[Records from a collection]
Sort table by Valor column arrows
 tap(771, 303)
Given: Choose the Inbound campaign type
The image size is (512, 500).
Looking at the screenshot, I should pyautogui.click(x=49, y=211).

> _What this task involves_: Please give the entries above again in full, exactly as written.

> _Exercise response_:
Sort table by Valor column arrows
 tap(771, 303)
Given: Choose the Inbound campaign type
The image size is (512, 500).
Looking at the screenshot, I should pyautogui.click(x=49, y=211).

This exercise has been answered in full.